Angelas Videopodcast: ein bisschen schwanger

Spiegel Online hat es auf den Punkt gebracht: Das Internet bedeutet nicht, kleine Videobotschaften online zu stellen, sondern diese mal so richtig durch den Fleischwolf zu drehen. Die Blogs werden in den nächsten Tagen voll davon sein. Her mit den Merkel-Mashups! Frau Angela ihr Beraterstab versteht zwar besser, was da online abgeht, als die ganzen Roland Bergers des Vorgängers, aber irgendwie war ihre Videobotschaft doch ein bisschen schwanger. Oder?
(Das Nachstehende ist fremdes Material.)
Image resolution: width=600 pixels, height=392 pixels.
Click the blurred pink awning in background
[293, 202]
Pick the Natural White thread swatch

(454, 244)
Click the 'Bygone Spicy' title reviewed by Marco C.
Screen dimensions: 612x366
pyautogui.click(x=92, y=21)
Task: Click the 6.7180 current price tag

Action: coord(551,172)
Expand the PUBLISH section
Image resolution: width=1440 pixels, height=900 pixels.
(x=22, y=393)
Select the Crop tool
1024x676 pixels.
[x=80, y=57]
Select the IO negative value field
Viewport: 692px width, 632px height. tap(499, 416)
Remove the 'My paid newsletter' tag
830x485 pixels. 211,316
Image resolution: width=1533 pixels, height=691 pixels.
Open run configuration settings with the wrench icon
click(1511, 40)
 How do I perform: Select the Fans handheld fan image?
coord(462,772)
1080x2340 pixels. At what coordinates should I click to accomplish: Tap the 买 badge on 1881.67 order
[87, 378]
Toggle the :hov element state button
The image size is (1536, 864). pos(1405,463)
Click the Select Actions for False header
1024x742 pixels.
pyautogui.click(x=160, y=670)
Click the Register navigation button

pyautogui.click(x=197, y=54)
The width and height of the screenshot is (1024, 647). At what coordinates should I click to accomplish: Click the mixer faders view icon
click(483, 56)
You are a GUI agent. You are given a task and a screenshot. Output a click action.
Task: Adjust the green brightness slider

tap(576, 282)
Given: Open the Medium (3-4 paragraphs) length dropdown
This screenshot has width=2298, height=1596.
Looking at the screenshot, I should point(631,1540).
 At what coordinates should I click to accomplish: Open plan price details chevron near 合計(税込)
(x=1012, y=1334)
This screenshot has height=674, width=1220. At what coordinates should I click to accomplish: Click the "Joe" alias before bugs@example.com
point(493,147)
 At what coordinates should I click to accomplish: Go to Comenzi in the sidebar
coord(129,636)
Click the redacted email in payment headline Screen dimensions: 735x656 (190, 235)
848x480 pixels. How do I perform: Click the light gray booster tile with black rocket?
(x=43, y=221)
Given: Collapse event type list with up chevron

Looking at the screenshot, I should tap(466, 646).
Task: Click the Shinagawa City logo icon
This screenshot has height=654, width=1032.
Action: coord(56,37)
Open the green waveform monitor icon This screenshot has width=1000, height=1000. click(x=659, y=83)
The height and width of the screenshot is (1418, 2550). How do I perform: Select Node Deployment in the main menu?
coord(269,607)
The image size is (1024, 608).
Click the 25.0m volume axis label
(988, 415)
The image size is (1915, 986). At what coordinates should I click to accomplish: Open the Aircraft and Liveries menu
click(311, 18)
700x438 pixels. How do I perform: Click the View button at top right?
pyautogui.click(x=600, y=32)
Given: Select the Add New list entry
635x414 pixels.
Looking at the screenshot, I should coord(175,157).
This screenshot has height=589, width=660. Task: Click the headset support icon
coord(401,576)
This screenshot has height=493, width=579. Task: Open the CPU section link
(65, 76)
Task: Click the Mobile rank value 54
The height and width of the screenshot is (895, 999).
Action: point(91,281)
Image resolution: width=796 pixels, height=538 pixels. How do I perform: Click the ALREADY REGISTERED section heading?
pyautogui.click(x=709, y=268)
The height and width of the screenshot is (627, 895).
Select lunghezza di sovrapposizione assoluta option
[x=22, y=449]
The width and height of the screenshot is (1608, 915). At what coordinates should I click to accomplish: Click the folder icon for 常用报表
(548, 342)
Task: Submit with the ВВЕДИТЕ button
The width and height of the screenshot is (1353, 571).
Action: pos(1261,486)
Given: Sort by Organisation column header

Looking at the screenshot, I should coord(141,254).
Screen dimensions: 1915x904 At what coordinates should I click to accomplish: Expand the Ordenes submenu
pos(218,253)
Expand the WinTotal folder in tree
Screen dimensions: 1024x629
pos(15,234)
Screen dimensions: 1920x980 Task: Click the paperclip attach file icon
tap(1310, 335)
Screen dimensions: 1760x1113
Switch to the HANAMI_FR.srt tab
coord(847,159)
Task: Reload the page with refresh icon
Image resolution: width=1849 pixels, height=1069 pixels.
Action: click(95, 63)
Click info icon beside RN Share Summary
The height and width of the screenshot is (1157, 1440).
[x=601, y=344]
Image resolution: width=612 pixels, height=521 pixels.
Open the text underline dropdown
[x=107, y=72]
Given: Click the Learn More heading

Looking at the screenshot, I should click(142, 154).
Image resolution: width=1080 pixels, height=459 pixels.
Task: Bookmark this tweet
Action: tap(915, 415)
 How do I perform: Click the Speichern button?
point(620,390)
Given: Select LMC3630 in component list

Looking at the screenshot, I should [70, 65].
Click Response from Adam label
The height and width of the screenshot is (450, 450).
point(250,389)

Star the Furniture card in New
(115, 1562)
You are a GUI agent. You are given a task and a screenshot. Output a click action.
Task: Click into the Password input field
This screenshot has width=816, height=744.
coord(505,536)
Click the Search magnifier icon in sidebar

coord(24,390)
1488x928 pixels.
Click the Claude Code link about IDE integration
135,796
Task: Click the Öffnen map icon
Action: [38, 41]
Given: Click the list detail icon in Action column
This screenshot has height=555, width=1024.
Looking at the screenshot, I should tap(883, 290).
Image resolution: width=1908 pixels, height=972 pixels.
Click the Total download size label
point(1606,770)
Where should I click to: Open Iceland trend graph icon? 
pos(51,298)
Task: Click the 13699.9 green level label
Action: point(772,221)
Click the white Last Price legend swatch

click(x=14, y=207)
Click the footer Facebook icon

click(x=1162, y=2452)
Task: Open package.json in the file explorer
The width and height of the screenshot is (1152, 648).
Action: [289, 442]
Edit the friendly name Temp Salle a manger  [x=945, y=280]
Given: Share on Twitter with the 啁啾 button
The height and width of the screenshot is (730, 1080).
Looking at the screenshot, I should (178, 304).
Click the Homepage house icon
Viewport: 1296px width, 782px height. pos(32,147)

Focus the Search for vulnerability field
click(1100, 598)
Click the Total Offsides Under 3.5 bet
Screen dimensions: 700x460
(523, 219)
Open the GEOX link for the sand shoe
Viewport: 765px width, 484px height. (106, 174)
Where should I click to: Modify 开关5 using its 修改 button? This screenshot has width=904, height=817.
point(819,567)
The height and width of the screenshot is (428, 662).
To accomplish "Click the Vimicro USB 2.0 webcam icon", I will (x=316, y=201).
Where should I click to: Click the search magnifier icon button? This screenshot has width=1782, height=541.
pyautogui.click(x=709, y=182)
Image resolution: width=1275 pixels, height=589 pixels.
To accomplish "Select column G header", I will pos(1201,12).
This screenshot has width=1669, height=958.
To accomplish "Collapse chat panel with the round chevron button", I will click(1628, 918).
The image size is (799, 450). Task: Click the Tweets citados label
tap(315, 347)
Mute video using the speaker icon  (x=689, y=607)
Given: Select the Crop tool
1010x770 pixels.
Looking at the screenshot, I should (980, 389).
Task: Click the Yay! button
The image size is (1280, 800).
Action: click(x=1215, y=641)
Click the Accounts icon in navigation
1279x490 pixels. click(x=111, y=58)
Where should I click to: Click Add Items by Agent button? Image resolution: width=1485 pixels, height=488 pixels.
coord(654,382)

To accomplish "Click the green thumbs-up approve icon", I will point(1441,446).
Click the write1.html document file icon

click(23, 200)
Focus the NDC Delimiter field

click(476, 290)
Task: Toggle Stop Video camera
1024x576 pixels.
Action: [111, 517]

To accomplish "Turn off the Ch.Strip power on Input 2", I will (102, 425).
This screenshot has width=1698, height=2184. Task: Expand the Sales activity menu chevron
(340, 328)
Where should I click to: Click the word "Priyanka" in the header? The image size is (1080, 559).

Wollte damit die CDU ihren Parteisoldaten einen Stubs geben, sich nun doch endlich einen DSL-Anschluss zuzulegen (welchen Provider die Partei wohl empfehlt, ich tippe mal auf AOL)? Oder hat man etwa die Nerds als neue Zielgruppe entdeckt?

Angela Merkels Videopodcast
iPod oder musicload? Angela Merkels Videopodcast
(Quelle: bundeskanzlerin.de)

Beglücken wird uns die Frau mit der Brille jetzt übrigens „ziemlich regelmäßig“, was formulierungstechnisch genauso daneben ist wie „ein bisschen schwanger“ oder „formulierungstechnisch“. Aber vielleicht hat sie sich auch nur verlesen. Zu hundert Prozent regelmäßig zog die Bundeskanzlerin lediglich die Augenbrauen hoch, aber diese Monotonie kannte man bereits aus dem letzten Wahlkampf. Wir haben sie trotzdem alle lieb gewählt.